A questo punto la permanenza di Fini sulla poltrona di presidente della Camera, cui egli ha diritto sul piano del diritto parlamentare, è destinata a innescare uno scontro politico permanente, ai limiti dell'ostruzionismo da parte del Pdl. Il che oggi costituisce la maggiore incognita della nuova situazione che si è creata. Non a caso il richiamo del capo dello Stato alla necessità di "preservare la continuità istituzionale" è un invito a tenere separate la sfera della politica da quella delle istituzioni. Se si arrivasse a mescolarle più di quanto già non sia, si creerebbe un pericoloso corto circuito. Una Camera bloccata, paralizzata dall'inedito conflitto tra il presidente dell'assemblea e la sua maggioranza di provenienza, sarebbe un rebus di difficile soluzione per chiunque. Anche per il Quirinale.
Senza contare che proprio questa paralisi potrebbe costituire la "pistola fumante", ossia l'occasione cercata da chi vuole le elezioni anticipate per ottenere lo scioglimento del Parlamento.

Non è un mistero che Berlusconi si tiene stretta la carta del voto. È nel suo stile guardare alle urne come via d'uscita all'eterna difficoltà di governare con efficacia. Il blocco di Montecitorio potrebbe costituire, al momento opportuno, un eccellente pretesto. Ma in quali condizioni politiche il premier e il suo governo arriveranno all'appuntamento? Quale sarà la posizione di Bossi che vede allontanarsi l'obiettivo strategico del federalismo fiscale? Sono tutte domande senza risposta.

Peraltro il premier non può non sapere che non esiste una "clausola di dissolvenza" automatica delle Camere. Insomma, non è lui a decidere. Il presidente della Repubblica avrebbe il dovere costituzionale di verificare prima l'esistenza di altre maggioranze. E sotto questo aspetto la spaccatura del partito che ha vinto le elezioni del 2008 crea un fatto nuovo tutt'altro che trascurabile. La nota di ieri sera è il primo segnale che il Quirinale sta osservando la scena. Si torna quindi al gruppo finiano, alla sua consistenza, alla capacità o meno di svolgere con abilità un ruolo parlamentare. Magari di attrarre altri deputati desiderosi di rallentare la fine prematura della legislatura, in vista di una riforma della legge elettorale. Il come e il quando del voto anticipato sono ancora da definire.

Record di puntamento per testo ed elementi
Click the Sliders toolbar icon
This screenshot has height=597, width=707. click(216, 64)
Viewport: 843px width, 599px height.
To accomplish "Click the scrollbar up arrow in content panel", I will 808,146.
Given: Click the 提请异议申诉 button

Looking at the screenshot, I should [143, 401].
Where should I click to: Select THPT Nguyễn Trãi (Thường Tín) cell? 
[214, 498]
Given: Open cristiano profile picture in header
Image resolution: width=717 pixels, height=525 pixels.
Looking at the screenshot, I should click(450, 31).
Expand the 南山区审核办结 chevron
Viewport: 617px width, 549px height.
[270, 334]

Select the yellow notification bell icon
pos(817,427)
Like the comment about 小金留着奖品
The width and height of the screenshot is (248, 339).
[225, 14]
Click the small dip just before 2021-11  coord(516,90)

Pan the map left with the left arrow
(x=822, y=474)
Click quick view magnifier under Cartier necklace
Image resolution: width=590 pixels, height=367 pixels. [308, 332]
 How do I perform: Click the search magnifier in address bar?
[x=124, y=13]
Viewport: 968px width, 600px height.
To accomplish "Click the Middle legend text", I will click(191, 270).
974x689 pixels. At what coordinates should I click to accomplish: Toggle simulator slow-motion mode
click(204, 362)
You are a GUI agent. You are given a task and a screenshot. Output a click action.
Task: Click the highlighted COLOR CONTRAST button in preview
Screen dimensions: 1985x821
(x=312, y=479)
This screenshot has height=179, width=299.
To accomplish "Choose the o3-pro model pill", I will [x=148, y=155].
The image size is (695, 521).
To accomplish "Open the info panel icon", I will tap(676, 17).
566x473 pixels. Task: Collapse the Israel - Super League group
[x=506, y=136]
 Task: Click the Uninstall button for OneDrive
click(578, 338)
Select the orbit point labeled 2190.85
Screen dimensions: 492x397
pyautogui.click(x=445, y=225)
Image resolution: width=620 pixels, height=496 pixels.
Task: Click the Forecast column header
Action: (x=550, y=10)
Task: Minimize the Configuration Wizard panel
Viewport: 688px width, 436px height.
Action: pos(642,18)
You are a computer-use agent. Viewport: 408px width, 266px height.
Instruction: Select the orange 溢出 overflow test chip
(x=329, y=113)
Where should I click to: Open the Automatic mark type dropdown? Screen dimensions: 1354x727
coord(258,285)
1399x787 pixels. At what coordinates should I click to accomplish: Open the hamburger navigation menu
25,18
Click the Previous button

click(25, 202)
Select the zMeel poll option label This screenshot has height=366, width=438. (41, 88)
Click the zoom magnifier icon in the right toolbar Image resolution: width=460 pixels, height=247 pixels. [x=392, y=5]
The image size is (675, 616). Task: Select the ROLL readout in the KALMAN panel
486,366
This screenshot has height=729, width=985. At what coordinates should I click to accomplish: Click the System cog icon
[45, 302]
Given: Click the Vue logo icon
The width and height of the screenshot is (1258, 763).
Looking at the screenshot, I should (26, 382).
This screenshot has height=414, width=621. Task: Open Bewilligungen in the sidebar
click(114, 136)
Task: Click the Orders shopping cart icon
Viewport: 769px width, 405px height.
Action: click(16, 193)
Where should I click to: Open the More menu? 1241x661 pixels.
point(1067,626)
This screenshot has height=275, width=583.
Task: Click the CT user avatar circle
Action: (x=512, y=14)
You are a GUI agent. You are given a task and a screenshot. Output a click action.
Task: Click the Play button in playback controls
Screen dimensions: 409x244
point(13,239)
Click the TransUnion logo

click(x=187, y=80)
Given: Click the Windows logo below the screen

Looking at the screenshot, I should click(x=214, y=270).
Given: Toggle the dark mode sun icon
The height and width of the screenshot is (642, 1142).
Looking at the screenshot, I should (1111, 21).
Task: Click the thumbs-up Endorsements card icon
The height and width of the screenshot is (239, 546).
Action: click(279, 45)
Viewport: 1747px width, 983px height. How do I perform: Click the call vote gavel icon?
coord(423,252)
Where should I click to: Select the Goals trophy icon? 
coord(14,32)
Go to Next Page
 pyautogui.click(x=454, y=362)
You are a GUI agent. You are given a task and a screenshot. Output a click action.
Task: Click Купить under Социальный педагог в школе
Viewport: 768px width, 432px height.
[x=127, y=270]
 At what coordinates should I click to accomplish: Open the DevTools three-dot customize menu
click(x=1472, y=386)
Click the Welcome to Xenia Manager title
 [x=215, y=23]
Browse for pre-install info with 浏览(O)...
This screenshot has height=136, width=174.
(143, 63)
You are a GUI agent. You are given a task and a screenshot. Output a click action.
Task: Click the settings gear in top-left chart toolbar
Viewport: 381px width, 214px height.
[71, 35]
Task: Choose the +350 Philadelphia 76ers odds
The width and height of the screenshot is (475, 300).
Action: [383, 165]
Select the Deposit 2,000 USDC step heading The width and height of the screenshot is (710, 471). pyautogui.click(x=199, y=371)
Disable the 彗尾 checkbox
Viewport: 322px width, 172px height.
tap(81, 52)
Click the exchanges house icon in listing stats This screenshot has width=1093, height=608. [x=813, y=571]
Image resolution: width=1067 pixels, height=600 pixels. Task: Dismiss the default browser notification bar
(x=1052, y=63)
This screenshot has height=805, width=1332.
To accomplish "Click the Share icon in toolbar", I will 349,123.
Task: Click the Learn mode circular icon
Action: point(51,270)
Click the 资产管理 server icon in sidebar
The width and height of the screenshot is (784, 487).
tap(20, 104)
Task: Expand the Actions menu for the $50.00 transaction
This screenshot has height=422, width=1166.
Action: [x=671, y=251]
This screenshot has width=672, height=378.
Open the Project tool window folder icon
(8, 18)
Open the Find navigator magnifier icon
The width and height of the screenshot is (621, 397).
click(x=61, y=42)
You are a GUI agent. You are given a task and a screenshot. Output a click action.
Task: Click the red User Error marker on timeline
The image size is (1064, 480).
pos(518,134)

### COMPITO ASSEGNATO A
Elenca tutte le espressioni che nell'estratto sul caso Fini compaiono tra virgolette.
### COMPITO ASSEGNATO B
Ricopia senza modifiche il passo dell'estratto sul caso Fini che va da "A questo punto" fino a "per il Quirinale." compreso.

### RISPOSTA FINALE A
- preservare la continuità istituzionale
- pistola fumante
- clausola di dissolvenza

### RISPOSTA FINALE B
A questo punto la permanenza di Fini sulla poltrona di presidente della Camera, cui egli ha diritto sul piano del diritto parlamentare, è destinata a innescare uno scontro politico permanente, ai limiti dell'ostruzionismo da parte del Pdl. Il che oggi costituisce la maggiore incognita della nuova situazione che si è creata. Non a caso il richiamo del capo dello Stato alla necessità di "preservare la continuità istituzionale" è un invito a tenere separate la sfera della politica da quella delle istituzioni. Se si arrivasse a mescolarle più di quanto già non sia, si creerebbe un pericoloso corto circuito. Una Camera bloccata, paralizzata dall'inedito conflitto tra il presidente dell'assemblea e la sua maggioranza di provenienza, sarebbe un rebus di difficile soluzione per chiunque. Anche per il Quirinale.